From d1c7be84f6885e658f0e272f2532cc0350234054 Mon Sep 17 00:00:00 2001
From: Marwan Zouinkhi <zouinkhim@janelia.hhmi.org>
Date: Sun, 7 Jun 2026 20:51:09 -0400
Subject: [PATCH 2/2] block_filter: log start/end and show tqdm progress

When `block_filter` is set, `_apply_block_filter` can take many seconds
to minutes on large block grids (e.g. ~14M candidate blocks for a
sparse-mask volumetric inference). Emit an INFO log at start, drive a
tqdm progress bar across all levels, and log the surviving block count
at the end so callers can tell whether the master is making progress or
stuck.

Per-level totals are computed analytically up-front so tqdm reports a
real total without exhausting the underlying generator.
---
 daisy/dependency_graph.py | 44 +++++++++++++++++++++++++++++++++++----
 1 file changed, 40 insertions(+), 4 deletions(-)

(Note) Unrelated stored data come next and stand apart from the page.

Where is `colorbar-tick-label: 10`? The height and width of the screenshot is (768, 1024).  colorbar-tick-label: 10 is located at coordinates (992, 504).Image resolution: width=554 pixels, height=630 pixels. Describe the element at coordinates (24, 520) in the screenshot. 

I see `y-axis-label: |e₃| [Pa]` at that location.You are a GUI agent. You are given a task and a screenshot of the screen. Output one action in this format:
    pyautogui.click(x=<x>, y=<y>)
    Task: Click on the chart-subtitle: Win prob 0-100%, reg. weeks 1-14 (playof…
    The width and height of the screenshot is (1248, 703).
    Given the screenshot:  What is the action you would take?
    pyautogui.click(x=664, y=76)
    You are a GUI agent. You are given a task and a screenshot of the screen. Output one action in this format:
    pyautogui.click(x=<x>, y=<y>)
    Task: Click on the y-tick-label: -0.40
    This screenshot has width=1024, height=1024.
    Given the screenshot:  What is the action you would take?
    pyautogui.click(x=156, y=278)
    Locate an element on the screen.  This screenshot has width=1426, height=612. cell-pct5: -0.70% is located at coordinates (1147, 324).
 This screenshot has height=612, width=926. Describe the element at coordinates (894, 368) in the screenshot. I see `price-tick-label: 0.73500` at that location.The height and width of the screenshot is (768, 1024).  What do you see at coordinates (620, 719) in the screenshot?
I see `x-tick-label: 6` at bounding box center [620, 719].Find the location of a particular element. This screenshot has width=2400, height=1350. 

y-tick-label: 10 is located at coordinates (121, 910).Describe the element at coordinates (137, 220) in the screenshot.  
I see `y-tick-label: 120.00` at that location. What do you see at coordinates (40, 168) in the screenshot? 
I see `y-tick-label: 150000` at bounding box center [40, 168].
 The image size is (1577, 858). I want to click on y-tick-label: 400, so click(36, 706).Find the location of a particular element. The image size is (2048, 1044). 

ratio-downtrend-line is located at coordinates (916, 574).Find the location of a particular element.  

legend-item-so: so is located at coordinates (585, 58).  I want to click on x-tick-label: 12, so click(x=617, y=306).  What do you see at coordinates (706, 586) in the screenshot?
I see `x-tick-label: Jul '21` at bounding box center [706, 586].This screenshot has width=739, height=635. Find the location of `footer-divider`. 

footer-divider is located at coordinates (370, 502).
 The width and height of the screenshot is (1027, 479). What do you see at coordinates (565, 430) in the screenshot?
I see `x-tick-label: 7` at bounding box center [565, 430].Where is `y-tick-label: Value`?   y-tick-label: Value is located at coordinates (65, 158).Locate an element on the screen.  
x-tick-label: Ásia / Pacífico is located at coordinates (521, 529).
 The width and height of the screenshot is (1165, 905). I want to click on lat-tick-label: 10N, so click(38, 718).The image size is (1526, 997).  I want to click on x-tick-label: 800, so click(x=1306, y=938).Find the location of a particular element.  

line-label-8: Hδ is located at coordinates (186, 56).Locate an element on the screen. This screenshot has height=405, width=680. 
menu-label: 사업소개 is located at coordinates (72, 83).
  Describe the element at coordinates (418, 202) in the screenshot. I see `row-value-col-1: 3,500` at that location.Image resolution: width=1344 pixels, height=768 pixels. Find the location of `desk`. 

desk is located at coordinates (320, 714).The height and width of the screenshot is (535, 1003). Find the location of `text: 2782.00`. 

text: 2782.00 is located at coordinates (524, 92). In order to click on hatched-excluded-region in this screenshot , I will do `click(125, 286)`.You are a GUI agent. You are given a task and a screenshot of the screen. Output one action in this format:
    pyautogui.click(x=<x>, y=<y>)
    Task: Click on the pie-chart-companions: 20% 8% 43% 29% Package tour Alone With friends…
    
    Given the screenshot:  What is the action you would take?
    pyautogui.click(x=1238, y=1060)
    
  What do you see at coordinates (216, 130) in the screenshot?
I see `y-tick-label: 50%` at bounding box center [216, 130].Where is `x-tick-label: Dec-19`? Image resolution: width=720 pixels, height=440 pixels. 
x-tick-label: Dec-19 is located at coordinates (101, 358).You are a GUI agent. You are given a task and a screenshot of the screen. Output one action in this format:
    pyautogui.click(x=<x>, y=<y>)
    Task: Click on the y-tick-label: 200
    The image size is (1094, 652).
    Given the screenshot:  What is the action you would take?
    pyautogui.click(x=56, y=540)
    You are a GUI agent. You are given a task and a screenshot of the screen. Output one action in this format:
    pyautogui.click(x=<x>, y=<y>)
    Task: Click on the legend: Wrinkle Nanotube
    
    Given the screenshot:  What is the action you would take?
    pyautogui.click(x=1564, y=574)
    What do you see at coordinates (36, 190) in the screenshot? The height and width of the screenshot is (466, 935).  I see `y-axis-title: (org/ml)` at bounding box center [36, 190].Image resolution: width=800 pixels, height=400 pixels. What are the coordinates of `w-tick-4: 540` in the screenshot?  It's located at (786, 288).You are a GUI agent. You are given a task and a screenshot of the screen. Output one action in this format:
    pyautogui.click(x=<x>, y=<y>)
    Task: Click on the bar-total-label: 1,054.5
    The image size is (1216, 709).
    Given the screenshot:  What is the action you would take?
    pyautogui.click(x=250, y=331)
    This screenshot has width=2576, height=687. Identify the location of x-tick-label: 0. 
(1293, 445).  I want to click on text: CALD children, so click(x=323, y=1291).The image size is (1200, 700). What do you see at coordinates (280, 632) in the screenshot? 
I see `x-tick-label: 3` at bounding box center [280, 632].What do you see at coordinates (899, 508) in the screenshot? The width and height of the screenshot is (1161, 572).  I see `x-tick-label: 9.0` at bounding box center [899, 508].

diff --git a/daisy/dependency_graph.py b/daisy/dependency_graph.py
index 0fa8ee5c..6f23e1f0 100644
--- a/daisy/dependency_graph.py
+++ b/daisy/dependency_graph.py
@@ -4,6 +4,7 @@
 from .roi import Roi
 
 import numpy as np
+from tqdm import tqdm
 
 from itertools import product
 import logging
@@ -159,11 +160,46 @@ def _apply_block_filter(self):
         """Materialize every level's blocks once and keep only those passing
         ``block_filter``. After this, ``num_blocks``, ``num_roots``, and
         ``level_blocks`` all reflect the surviving set.
+
+        Walks all blocks across all levels with a tqdm progress bar so callers
+        can see how the eager filter is advancing.
         """
-        self._filtered_blocks_by_level = [
-            [b for b in self._unfiltered_level_blocks(level) if self.block_filter(b)]
-            for level in range(len(self._level_offsets))
-        ]
+        num_levels = len(self._level_offsets)
+        # Analytical per-level counts let tqdm show a real total without
+        # exhausting the underlying generator.
+        per_level_totals = [self._num_level_blocks(level) for level in range(num_levels)]
+        total = int(sum(per_level_totals))
+
+        logger.info(
+            "Task %s: starting block_filter on %d candidate blocks across %d levels...",
+            self.task_id,
+            total,
+            num_levels,
+        )
+
+        kept = []
+        with tqdm(
+            total=total,
+            desc=f"block_filter({self.task_id})",
+            unit="block",
+        ) as pbar:
+            for level in range(num_levels):
+                level_kept = []
+                for b in self._unfiltered_level_blocks(level):
+                    if self.block_filter(b):
+                        level_kept.append(b)
+                    pbar.update(1)
+                kept.append(level_kept)
+
+        self._filtered_blocks_by_level = kept
+        surviving = sum(len(k) for k in kept)
+        logger.info(
+            "Task %s: block_filter kept %d / %d blocks (%.2f%%) — workers will only see these.",
+            self.task_id,
+            surviving,
+            total,
+            (100.0 * surviving / total) if total else 0.0,
+        )
 
     @property
     def num_levels(self):